From top to bottom, print the listing word for word and skip any pictures it contains.
BEGIN PROVIDED RECORDS
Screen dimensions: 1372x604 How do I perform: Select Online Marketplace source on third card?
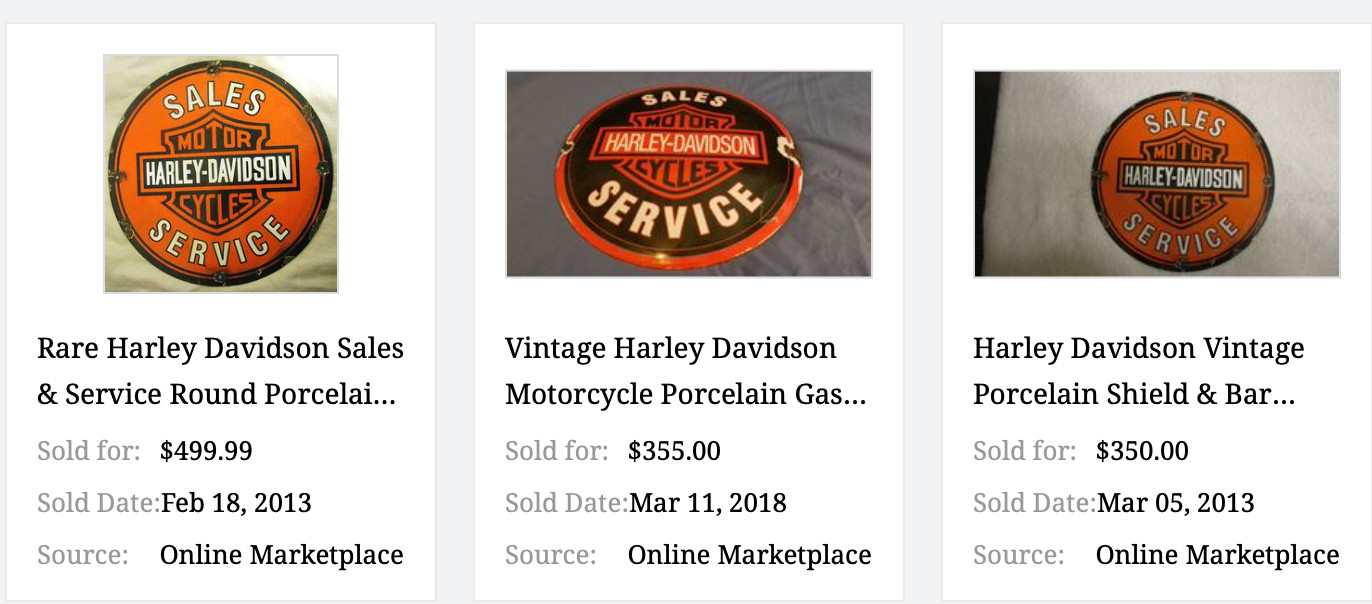coord(1217,554)
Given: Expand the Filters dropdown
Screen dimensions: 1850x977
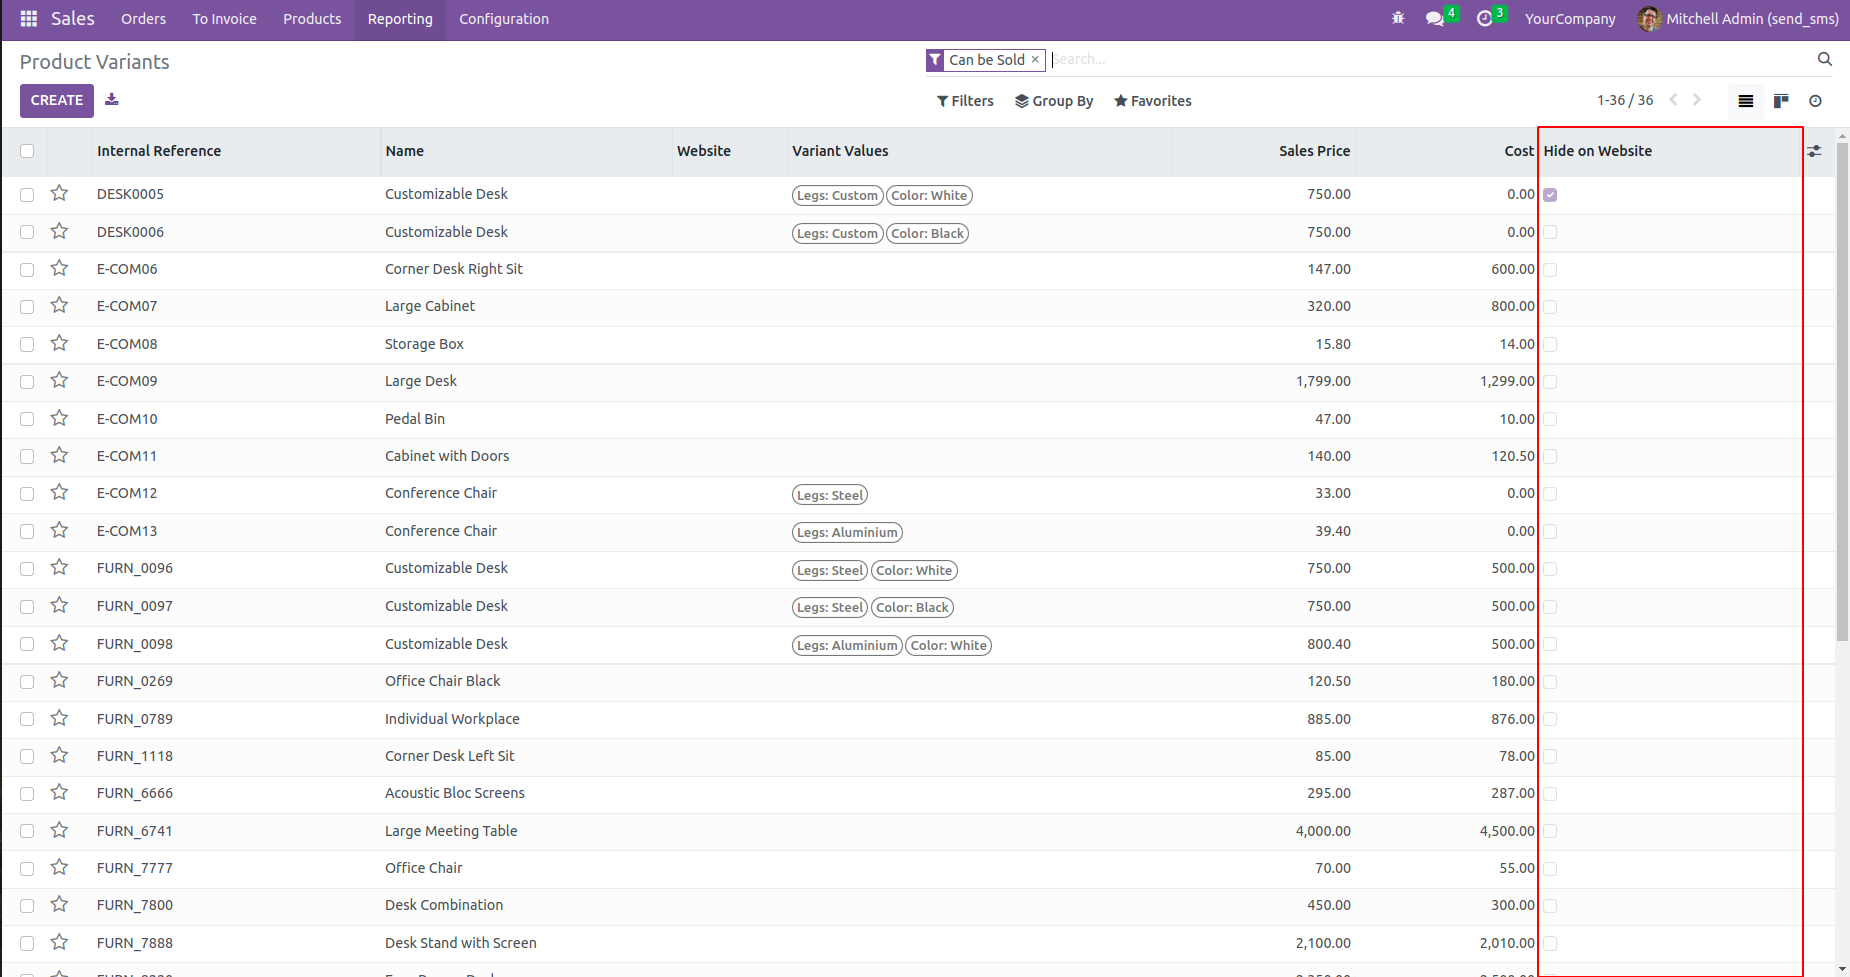Looking at the screenshot, I should point(965,101).
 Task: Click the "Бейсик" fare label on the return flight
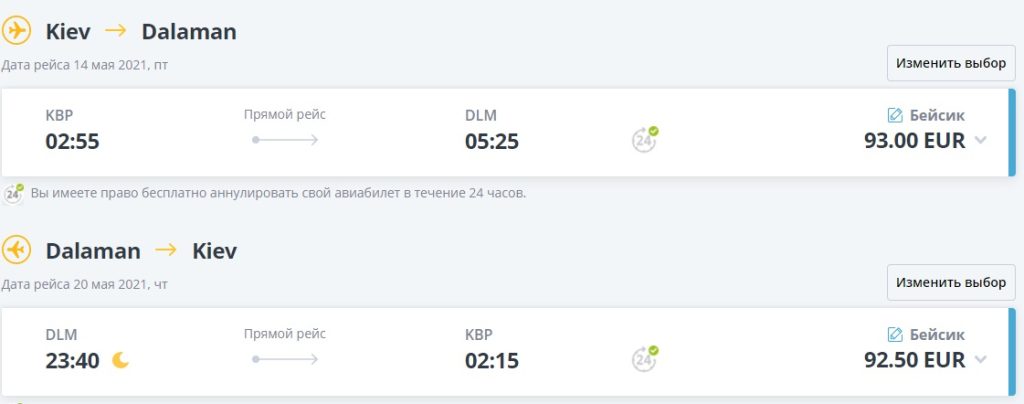point(937,335)
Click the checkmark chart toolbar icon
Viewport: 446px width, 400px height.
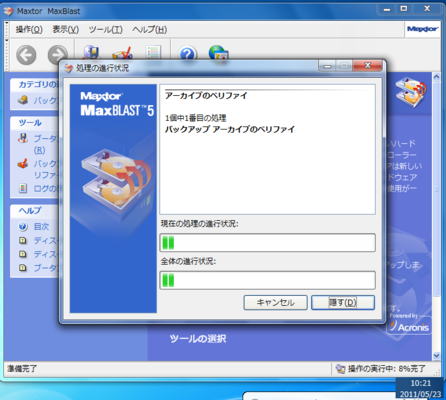tap(122, 53)
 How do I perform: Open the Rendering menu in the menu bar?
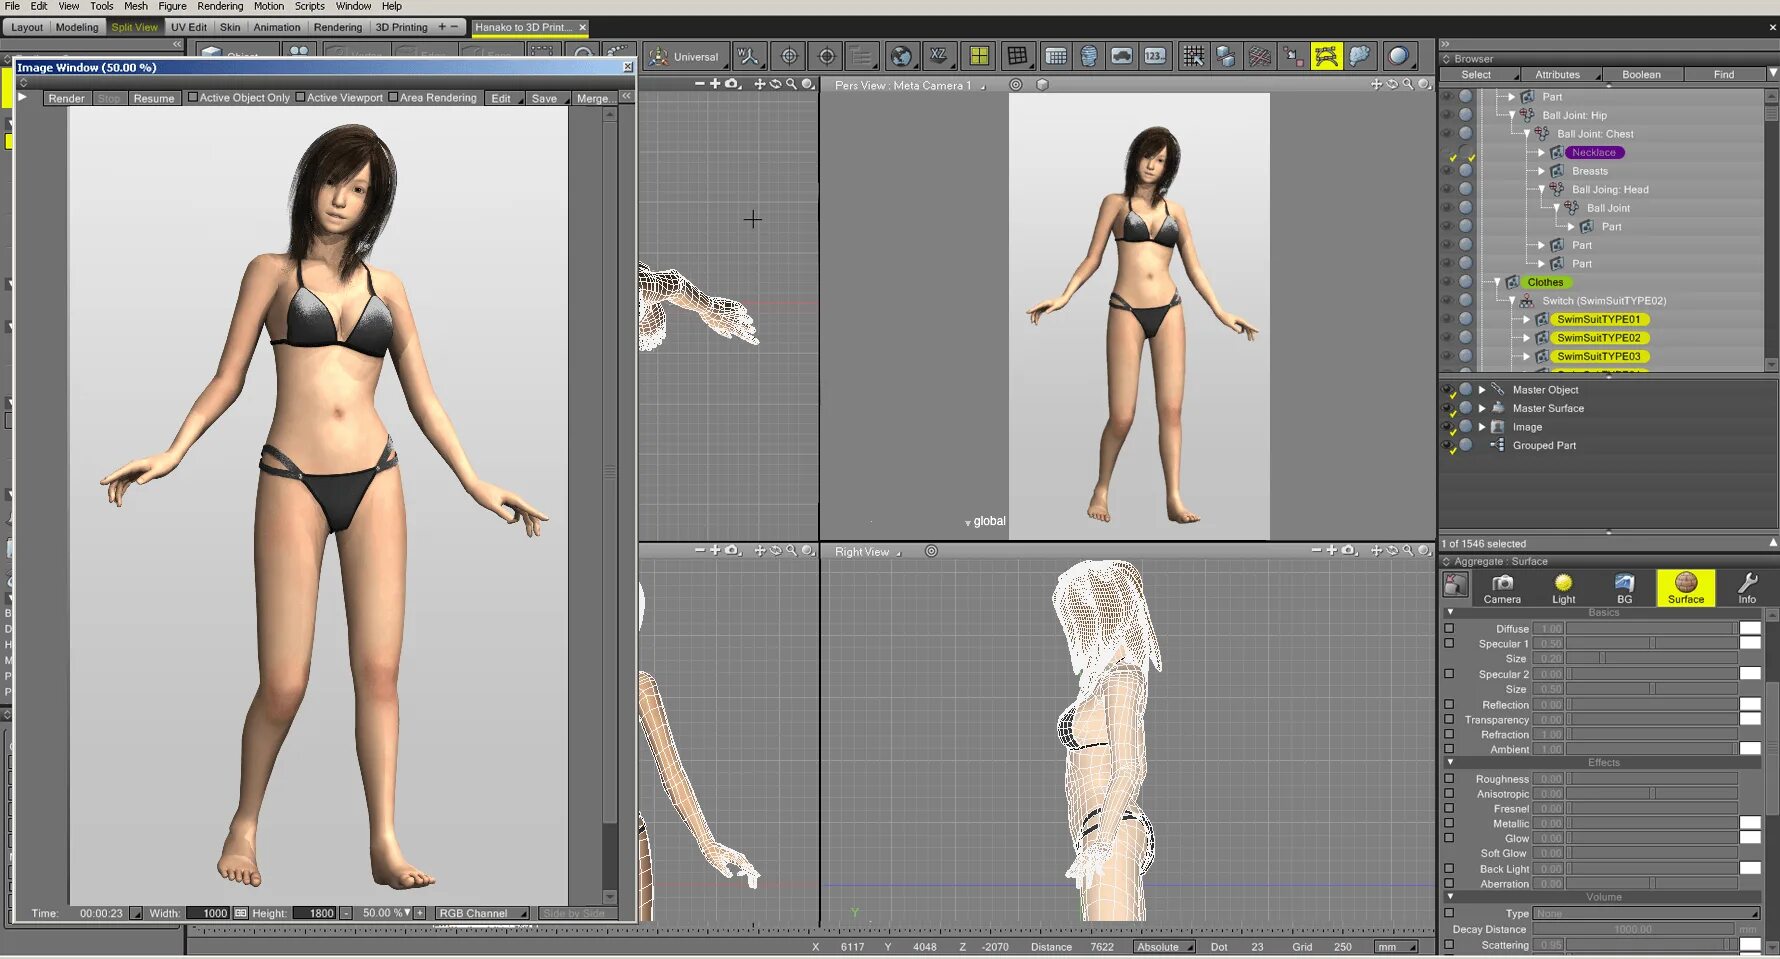point(220,6)
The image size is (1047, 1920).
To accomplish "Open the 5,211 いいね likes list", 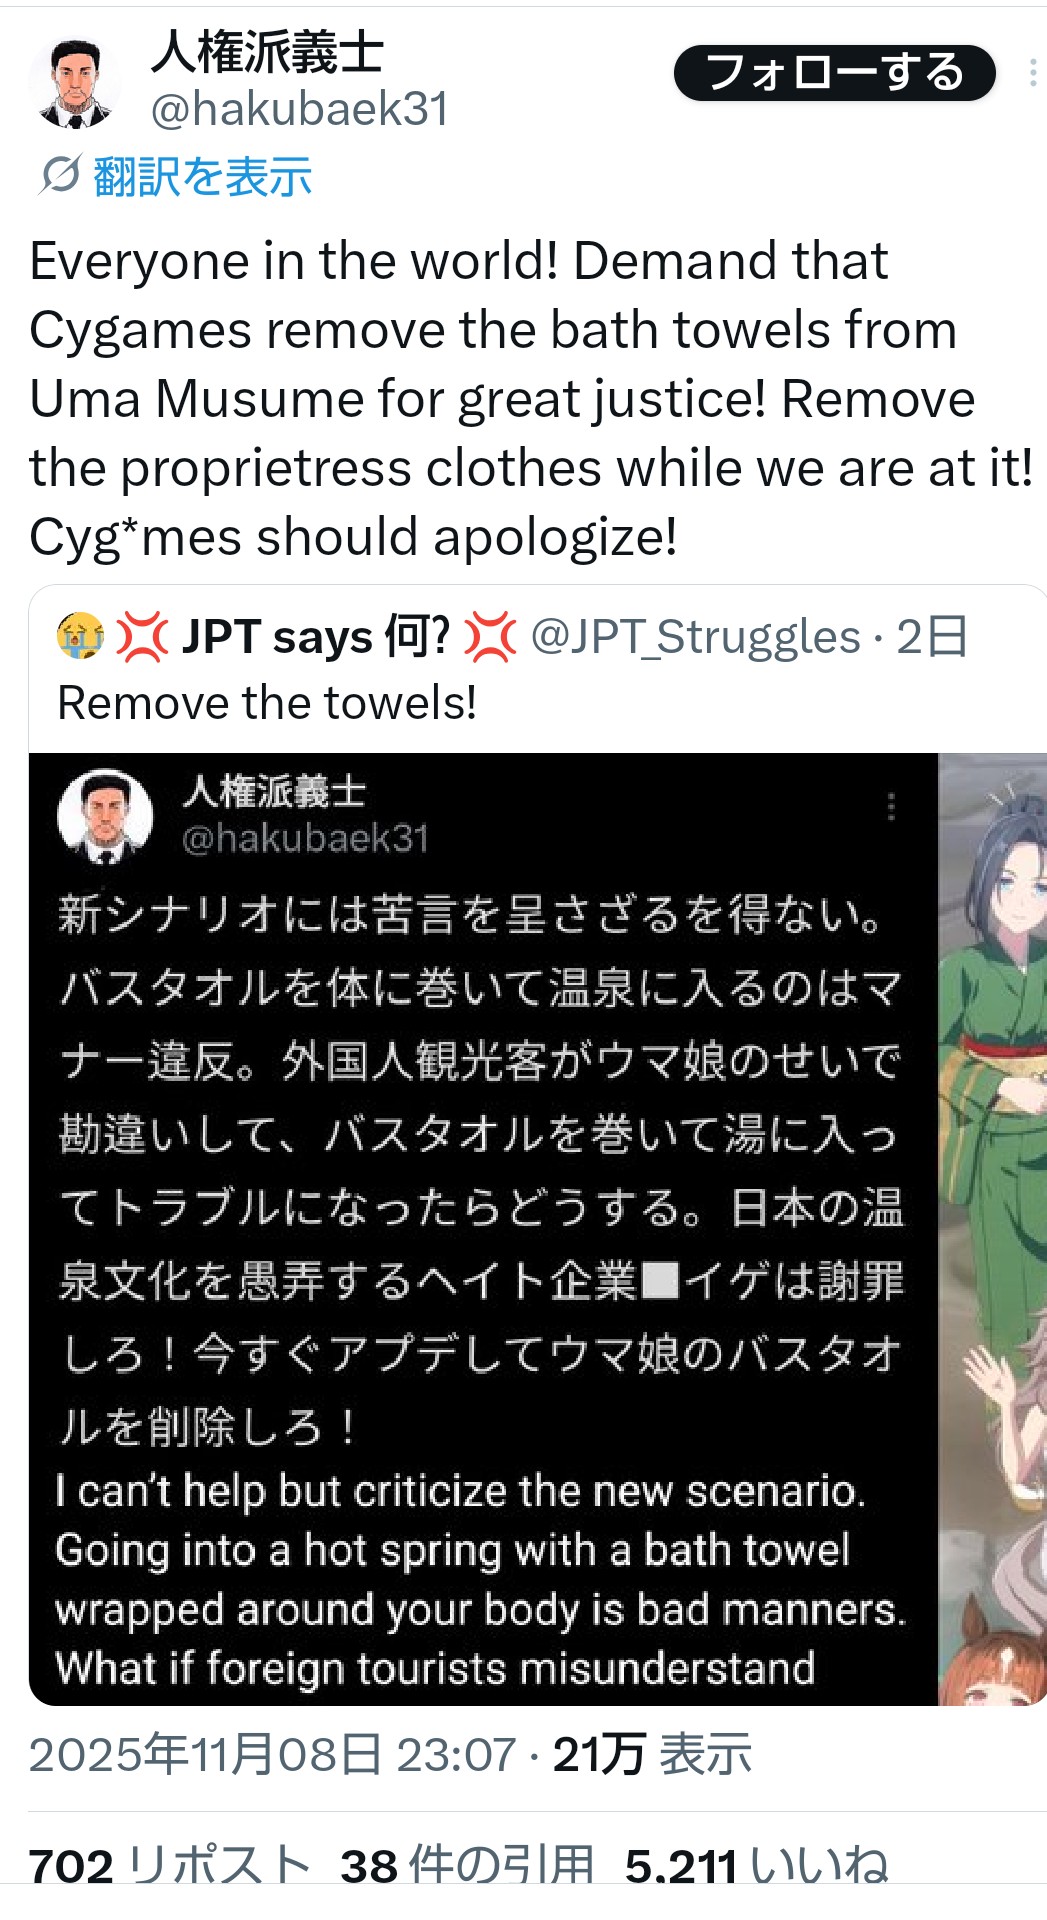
END PROVIDED RECORDS
RESULT
Screen dimensions: 1372x604 How do I perform: Select Online Marketplace source on third card?
coord(1217,554)
Given: Expand the Filters dropdown
Screen dimensions: 1850x977
Looking at the screenshot, I should point(965,101).
 Task: Click the "Бейсик" fare label on the return flight
point(937,335)
Click the checkmark chart toolbar icon
Viewport: 446px width, 400px height.
tap(122, 53)
 How do I perform: Open the Rendering menu in the menu bar?
point(220,6)
The image size is (1047, 1920).
To accomplish "Open the 5,211 いいね likes list", 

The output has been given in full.